No quarto andar, dona Marlene já não lembrava a última vez que dormira uma noite inteira. Todas as madrugadas, por volta das duas, o latido do cachorro do apartamento vizinho começava e varava a hora, ecoando pelo poço de ventilação. Ela nada tinha contra o animal; o que tirava seu sono, literalmente, era a repetição sem trégua.
Quando finalmente conversou com o tutor, o rapaz do apartamento ao lado, ouviu que era “coisa ocasional”, que o cão só latia “de vez em quando” e que ela estava exagerando. A conversa, que ela imaginava resolver tudo, terminou em constrangimento. Cada um saiu convencido de que o outro estava errado, e o latido continuou pontual como um despertador.
Foi então que dona Marlene mudou de tática. Em vez de discutir sensações, passou a anotar fatos. Marcava a data, o horário de início e a duração de cada episódio num caderninho, e alguns vizinhos, também incomodados, começaram a fazer o mesmo. Em poucas semanas, havia 14 registros detalhados, com dias e horas, que desenhavam um padrão bem diferente do “de vez em quando”.
A diferença entre a queixa e a prova está exatamente aí. Uma reclamação baseada em impressão se perde na discussão; um conjunto de registros consistentes muda a conversa de lugar.
O cansaço acumulado começou a cobrar seu preço fora do prédio também. Dona Marlene rendia menos no trabalho, ficava irritada com facilidade e sentia que a própria casa deixara de ser lugar de descanso. Noites mal dormidas, semana após semana, deixam de ser um aborrecimento e passam a afetar a saúde, e foi isso que a convenceu a levar a questão a sério, sem recuar na primeira resistência.
O que a lei garante sobre o sossego na vizinhança

O Código Civil, no artigo 1.277, trata do uso da propriedade e assegura ao morador o direito de fazer cessar interferências que prejudiquem a segurança, o sossego e a saúde de quem vive nas proximidades. O barulho excessivo e repetido, capaz de comprometer o descanso, entra nessa proteção. A lei fala em interferências que ultrapassem o que é razoável tolerar, e é justamente a frequência que separa o incômodo eventual do problema contínuo.
Além do Código Civil, a convenção e o regimento interno do condomínio costumam prever regras de silêncio e penalidades para perturbações reiteradas. Ter um animal não é o problema; o dever de cuidado é que exige do tutor providências quando o comportamento do bicho afeta a vizinhança de forma constante.

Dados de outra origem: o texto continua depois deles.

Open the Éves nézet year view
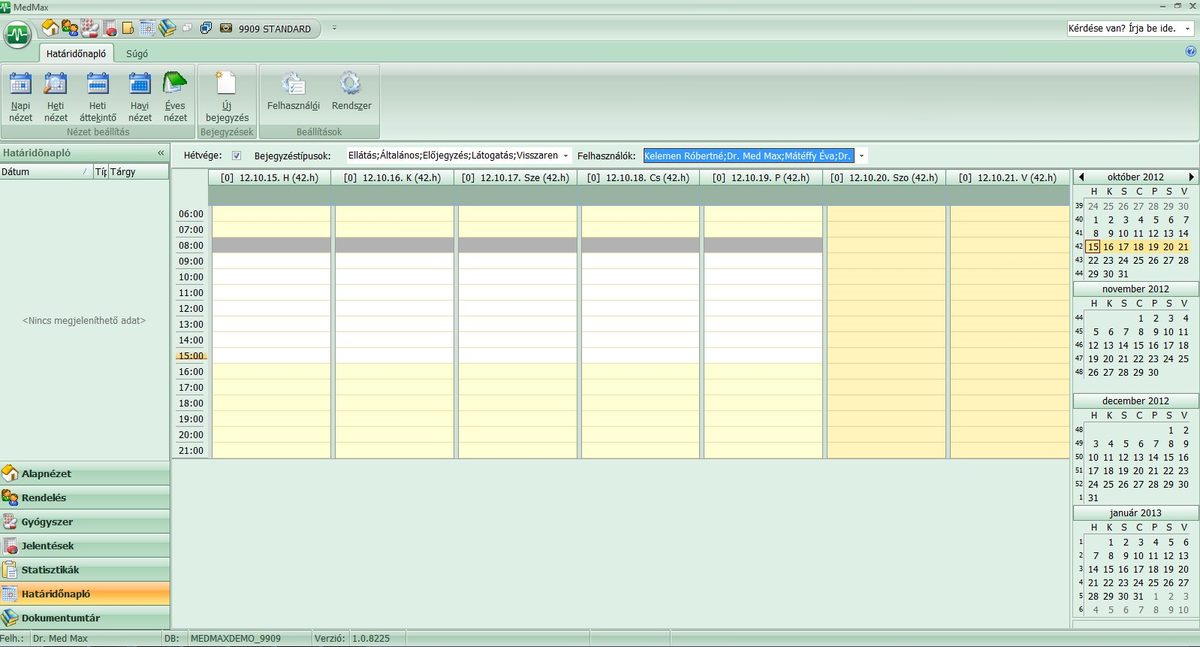Screen dimensions: 1200x647 tap(175, 97)
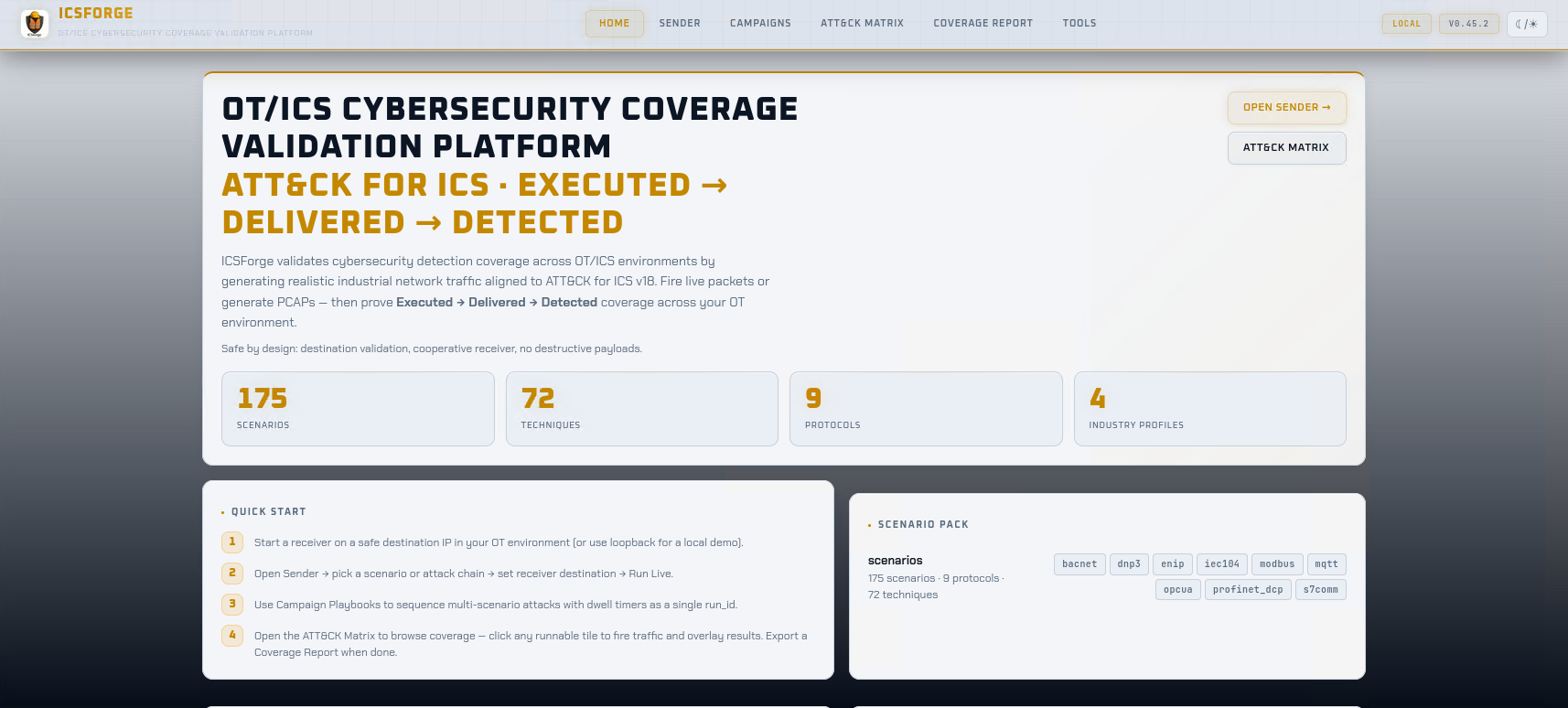This screenshot has height=708, width=1568.
Task: Choose the profinet_dcp protocol tag
Action: pyautogui.click(x=1248, y=590)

Também é justo olhar para o lado do animal. Um cão que late compulsivamente de madrugada pode estar com dor, tédio, medo ou ansiedade de separação, sinais de que algo não vai bem com ele. Encarar o latido como um pedido de ajuda, e não apenas como incômodo alheio, costuma abrir um caminho de solução mais duradouro do que a simples troca de acusações entre vizinhos.

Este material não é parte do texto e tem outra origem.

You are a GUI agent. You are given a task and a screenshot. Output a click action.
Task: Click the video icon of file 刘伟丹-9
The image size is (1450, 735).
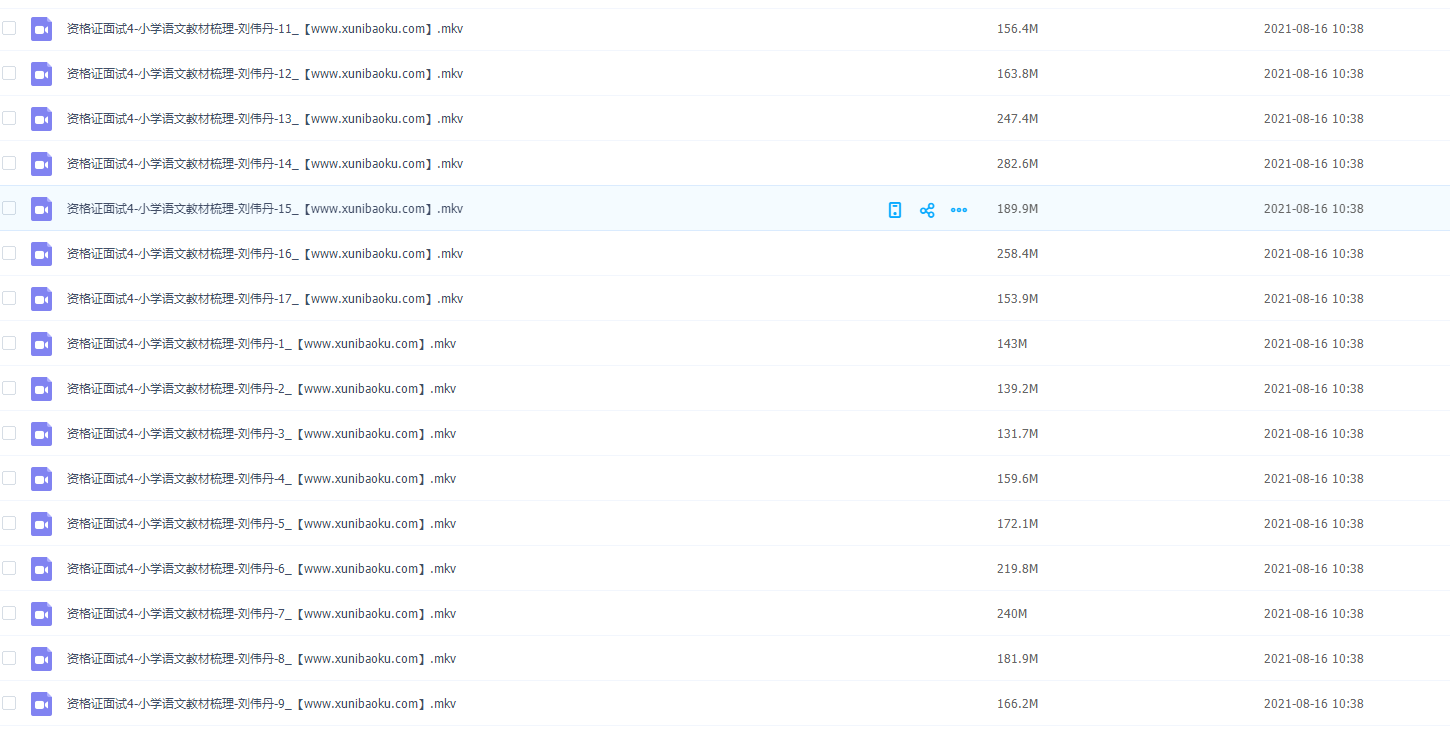41,704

Por que o registro pesa mais que a discussão
Anotações com data, hora e duração, gravações e relatos de mais de um morador transformam uma queixa individual em prova de um padrão.
Esse conjunto é o que dá base a uma reclamação formal ao síndico e, se necessário, a medidas posteriores. O tema dos animais na vida em comum tem vários ângulos; o EM Foco explicou que a lei permite aos vizinhos recorrer à Justiça por danos e incômodos quando o cão ou gato suja áreas do condomínio, outro exemplo de que a prova organizada sustenta o direito.

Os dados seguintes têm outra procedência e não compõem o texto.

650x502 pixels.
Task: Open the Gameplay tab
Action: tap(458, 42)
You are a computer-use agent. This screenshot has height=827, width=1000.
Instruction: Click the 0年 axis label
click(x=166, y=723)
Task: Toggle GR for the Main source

Como encaminhar sem transformar em guerra

O primeiro passo costuma ser o mais leve: uma conversa franca, agora amparada nos registros, muitas vezes sensibiliza o tutor a buscar soluções, como adestramento, acompanhamento veterinário para descartar dor ou ansiedade, e ajustes de rotina do animal. Se o diálogo não resolve, a reclamação formal ao síndico, com os relatos documentados, é o caminho seguinte. Persistindo o problema, cabe orientação jurídica, lembrando que o desfecho depende das provas reunidas e das regras internas do condomínio, sem qualquer garantia prévia.
A rotina de dona Marlene mostra que, na vizinhança, quem registra conversa de outro jeito. O caderninho com datas e horários não serve para hostilizar o vizinho, e sim para trocar a queixa vaga por um retrato fiel do que acontece. Diante de fatos anotados, fica mais difícil chamar de ocasional aquilo que se repete todas as madrugadas, e mais fácil encontrar uma solução que devolva o sono a quem precisa dele.
Vale ainda registrar a própria tentativa de acordo. Guardar a data da conversa amigável e o que foi combinado mostra, caso o problema chegue ao síndico ou à Justiça, que houve boa-fé e esforço de resolver pacificamente antes de recorrer a medidas formais. Esse cuidado costuma pesar a favor de quem reclama, porque revela alguém buscando convivência, e não briga.
Fontes: Código Civil (Lei 10.406/2002) e Superior Tribunal de Justiça.